Uit het onderzoek blijkt dat Nederland een waar ‘claimparadijs’ is voor multinationals. Bedrijven gebruiken de Nederlandse verdragen om landen aan te klagen voor nieuwe wetgeving die hun investeringen schaadt. Dit heeft vooral negatieve gevolgen voor burgers in het mondiale Zuiden. Ondanks dat Nederland in 2019 een nieuw model opstelde om de verdragen te heronderhandelen, is er feitelijk nog niks veranderd. De drie organisaties pleiten ervoor dat Nederland alle investeringsverdragen opzegt.
Nederland heeft dubieuze spilfunctie
Het onderzoek van SOMO, Both ENDS en Transnational Institute laat zien dat Nederland als doorsluisland voor internationale kapitaalstromen een belangrijke spilfunctie heeft in het faciliteren van dit soort claims. Bedrijven die op papier in Nederland zijn gevestigd kunnen namelijk makkelijk een beroep doen op de Nederlandse bilaterale investeringsverdragen (BIT’s). Maar liefst 40% van de investeringen in landen waarmee Nederland een BIT heeft, verloopt via brievenbusmaatschappijen.
Via Nederlandse BIT’s zijn al 106 zaken aangespannen, waarbij bedrijven in totaal 105 miljard dollar hebben geclaimd. Nederland is hiermee na de Verenigde Staten het populairste land van waaruit claims worden ingediend.
Het merendeel (71%) is ingediend door brievenbusmaatschappijen van multinationals die meeliften op de Nederlandse verdragen. De helft van alle ‘Nederlandse’ zaken is ingediend door grote bedrijven met een jaarlijkse omzet van meer dan 1 miljard dollar en rijke individuen met een vermogen van meer dan 100 miljoen dollar. Met name de fossiele industrie is met een vijfde van alle claims grootgebruiker van Nederlandse BIT’s en heeft in totaal meer dan 55 miljard dollar aan schadevergoedingen geëist, waarvan reeds 11,5 miljard is uitbetaald.

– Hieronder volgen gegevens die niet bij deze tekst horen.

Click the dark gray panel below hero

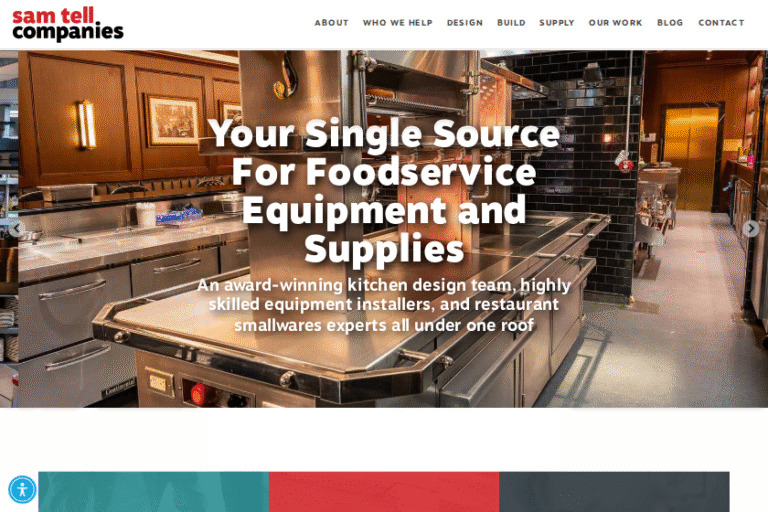[614, 492]
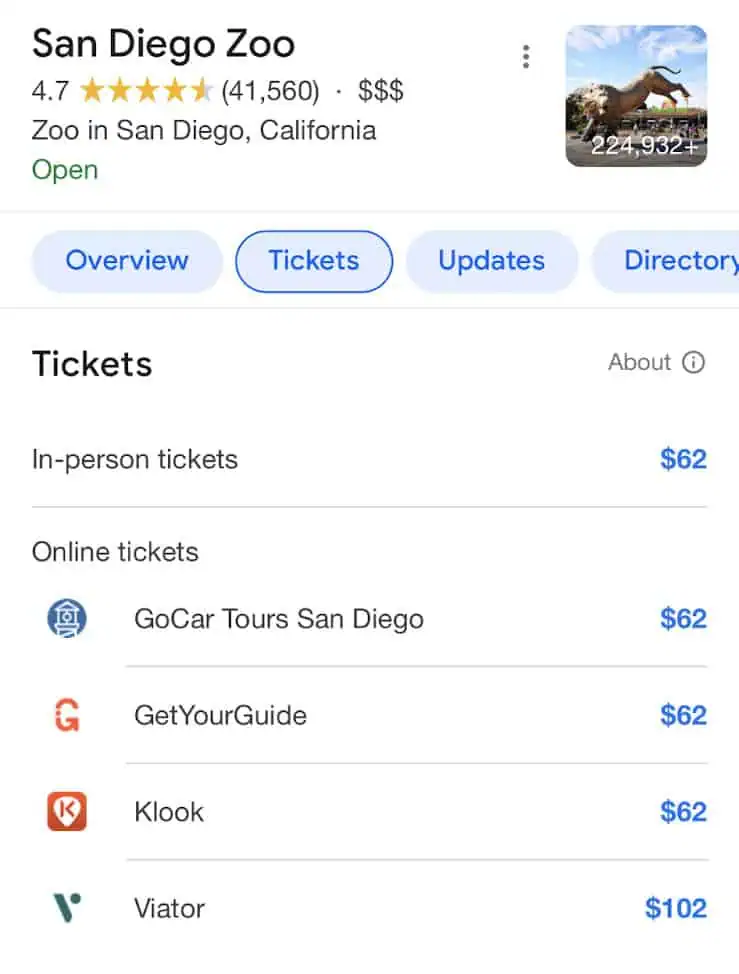
Task: Click the 41,560 reviews count
Action: 270,92
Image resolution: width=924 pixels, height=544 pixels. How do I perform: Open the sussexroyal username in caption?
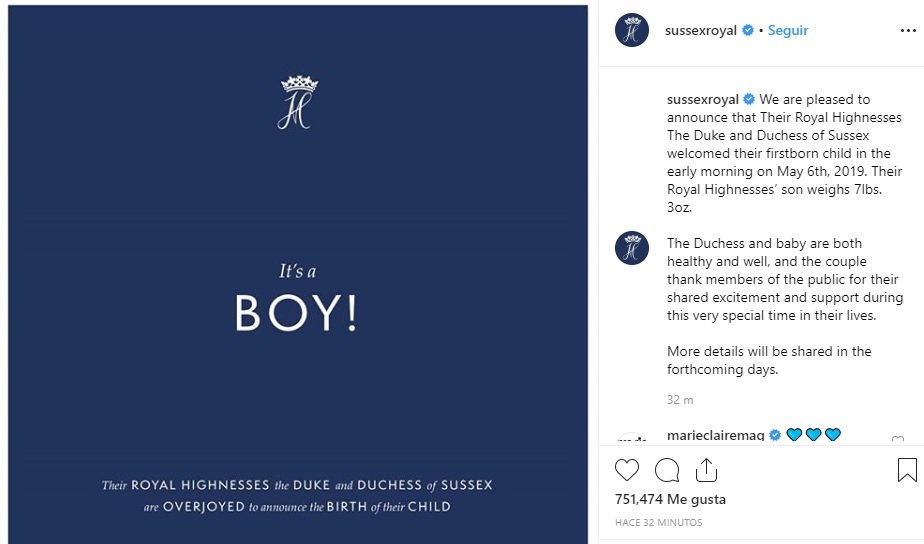tap(702, 100)
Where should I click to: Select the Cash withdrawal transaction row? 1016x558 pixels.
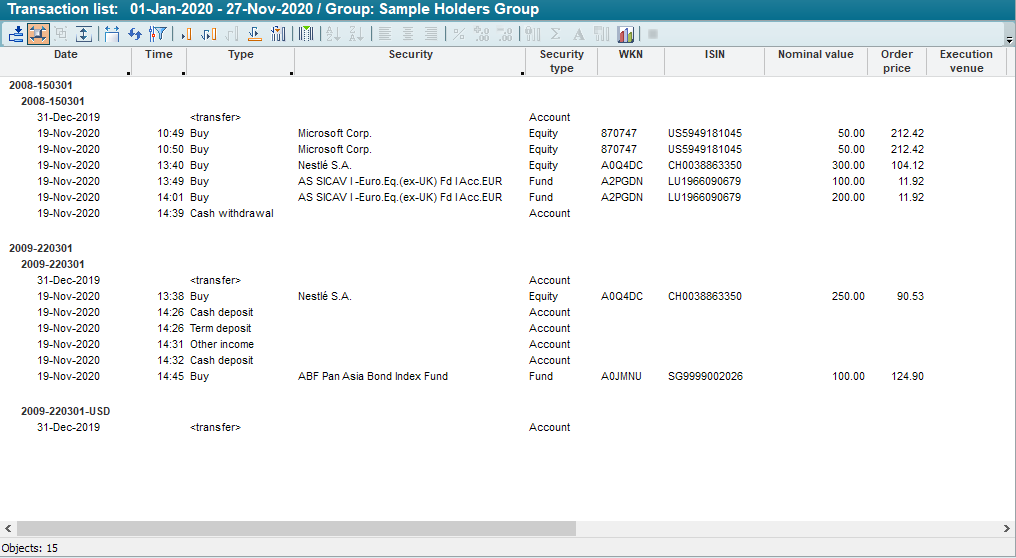[x=231, y=213]
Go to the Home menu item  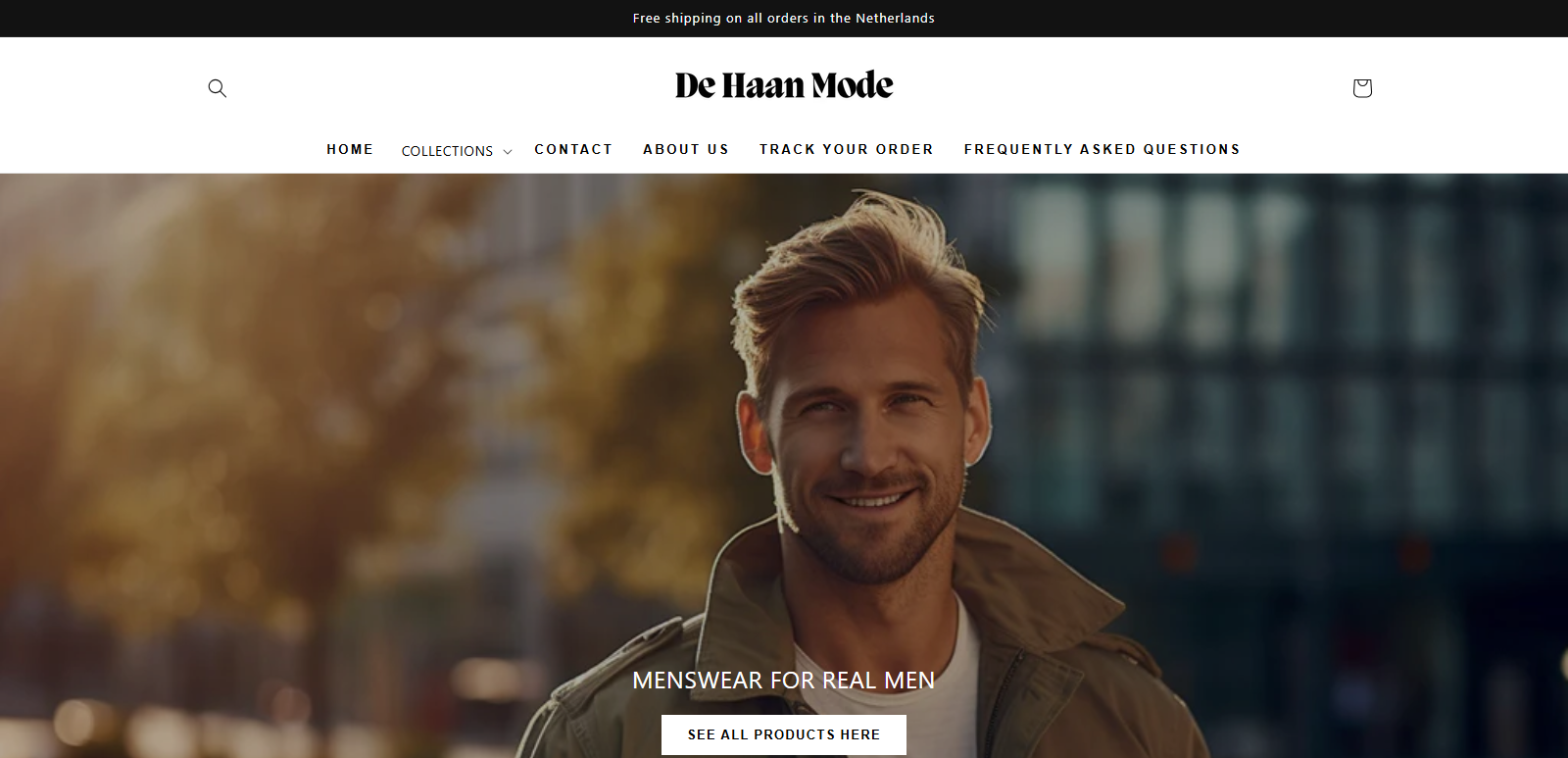pos(350,149)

SOMO-onderzoeker Bart-Jaap Verbeek: “Nederland heeft door 60 jaar BIT’s een belangrijke bijdrage geleverd aan het versterken van de machtspositie van multinationals wereldwijd. In een wereld van groeiende ongelijkheid zou de steun niet naar de rijksten der aarde moeten gaan maar naar de mensen die het het hardst nodig hebben.”

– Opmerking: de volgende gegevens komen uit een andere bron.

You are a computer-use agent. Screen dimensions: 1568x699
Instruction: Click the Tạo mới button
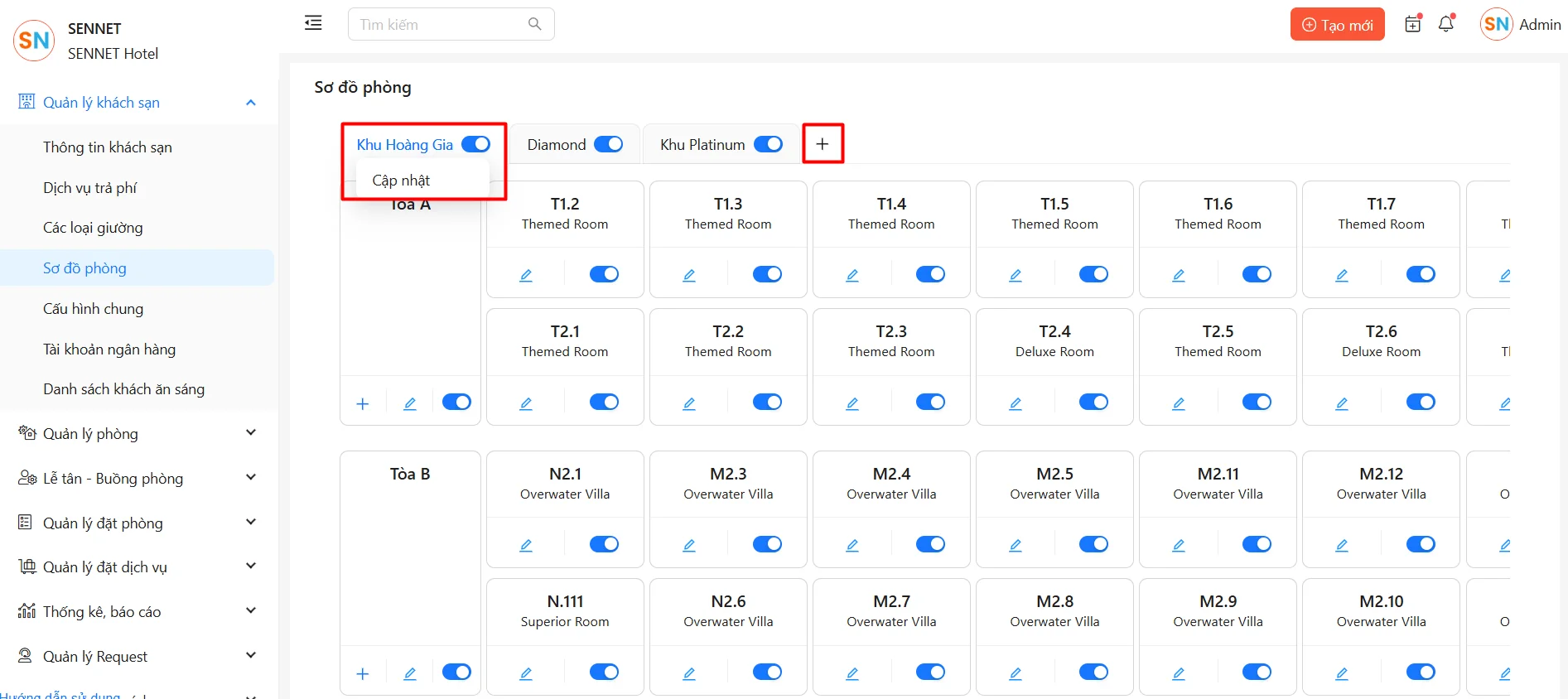[x=1337, y=25]
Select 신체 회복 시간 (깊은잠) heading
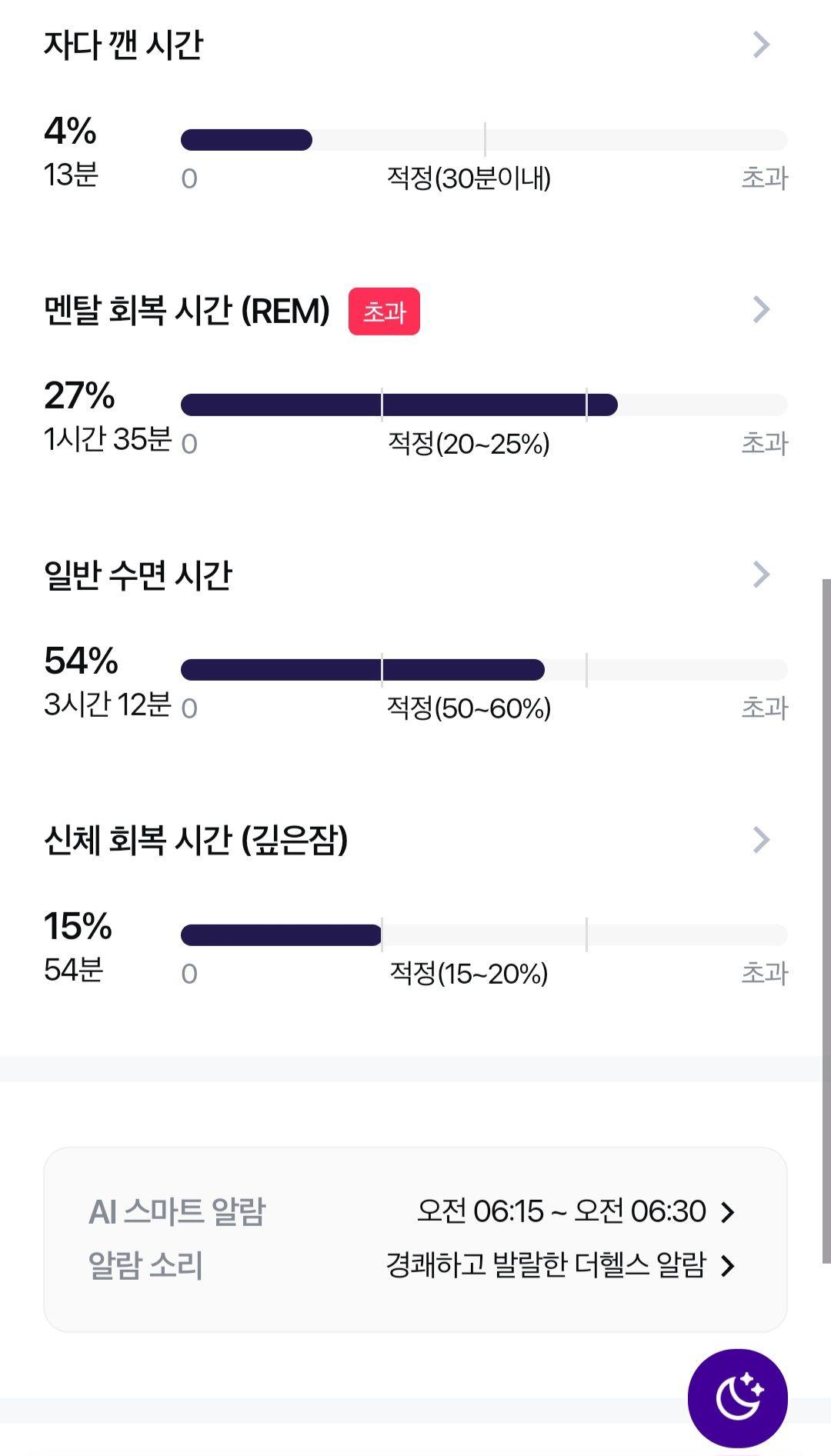Image resolution: width=831 pixels, height=1456 pixels. (x=196, y=840)
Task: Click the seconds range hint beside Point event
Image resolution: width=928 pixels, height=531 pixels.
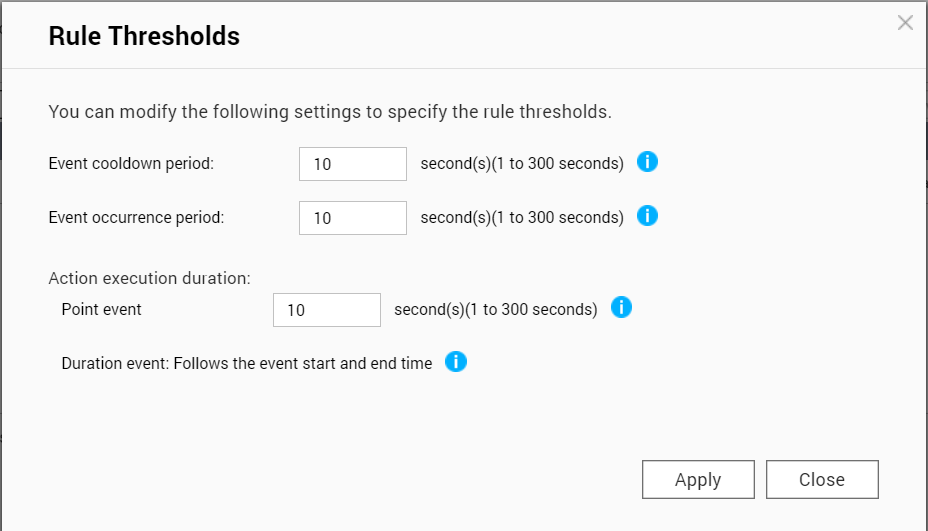Action: 496,310
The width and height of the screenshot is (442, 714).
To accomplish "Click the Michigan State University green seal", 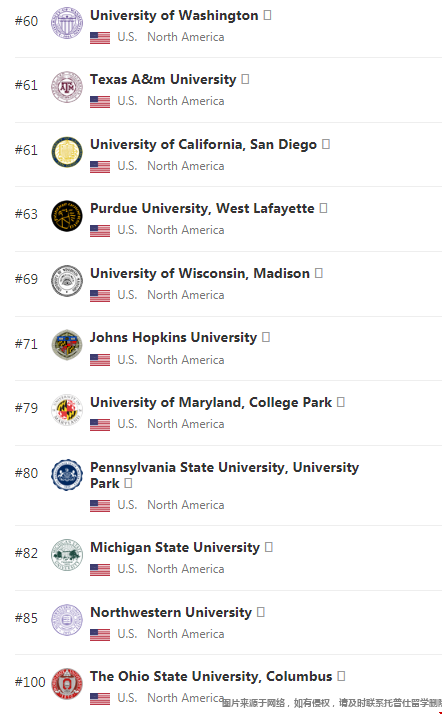I will [67, 555].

Nederland moet na ECT ook BIT’s opzeggen
Het klimaatpanel van de Verenigde Naties waarschuwde vorig jaar al dat investeerders in fossiele brandstoffen ISDS kunnen gebruiken om klimaatwetgeving aan te vechten. Nederland heeft dat aan den lijve ondervonden met de miljardenclaims van de Duitse energiebedrijven RWE en Uniper via het Energy Charter Treaty (ECT) na het overheidsbesluit om de kolencentrales vanaf 2030 te sluiten om aan de doelstellingen van het klimaatakkoord van Parijs te voldoen.

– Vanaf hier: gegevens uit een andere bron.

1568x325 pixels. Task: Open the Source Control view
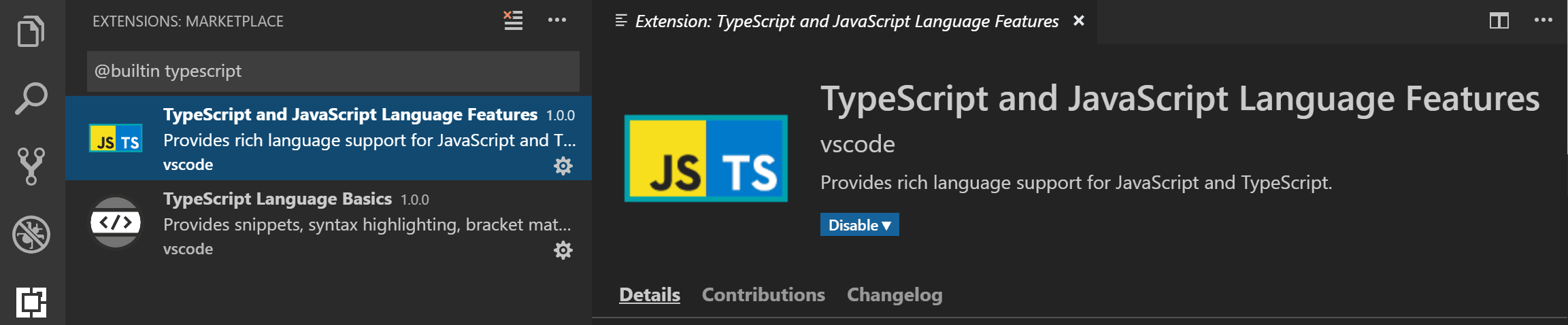[x=31, y=167]
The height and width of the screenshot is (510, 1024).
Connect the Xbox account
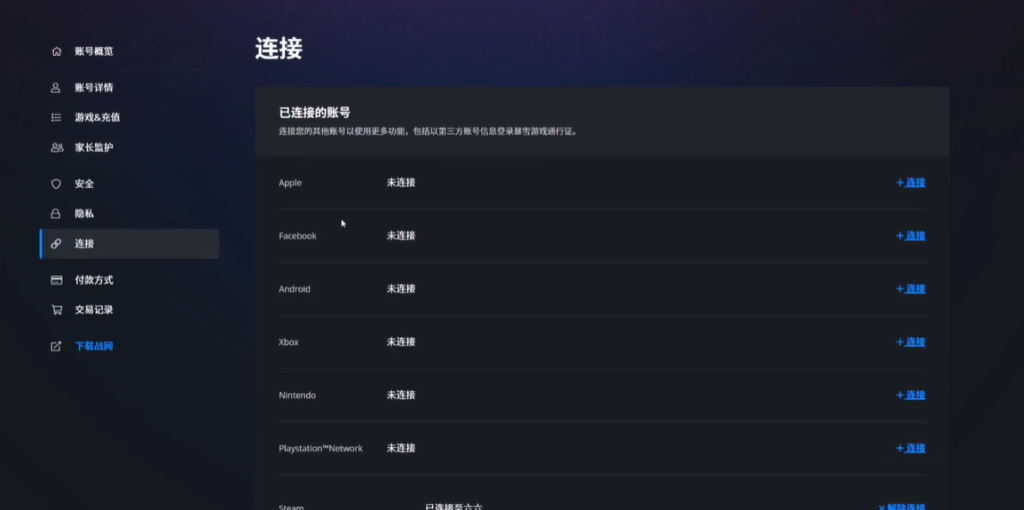coord(911,342)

Vanwege de impact op het eigen klimaatbeleid besloot Nederland eind vorig jaar om uit het ECT te stappen. Een logische vervolgstap is om nu de 75 bestaande BIT’s met ISDS tegen het licht te houden, stellen de organisaties. Bedrijven als Shell, ExxonMobil, Total, ConocoPhillips en Eni hebben Nederlandse verdragen gebruikt om landen als Nigeria, de Filippijnen, Oeganda en Venezuela aan te klagen en enorme schadevergoedingen te krijgen voor verschillende maatregelen in de olie- en gassector.
Bart-Jaap Verbeek: ‘’Het is niet vol te houden dat Nederland zelf uit een internationaal verdrag met ISDS stapt vanwege de claims tegen onze overheid, en dat we wel een grote spil blijven in claims tegen overheden in het mondiale Zuiden.”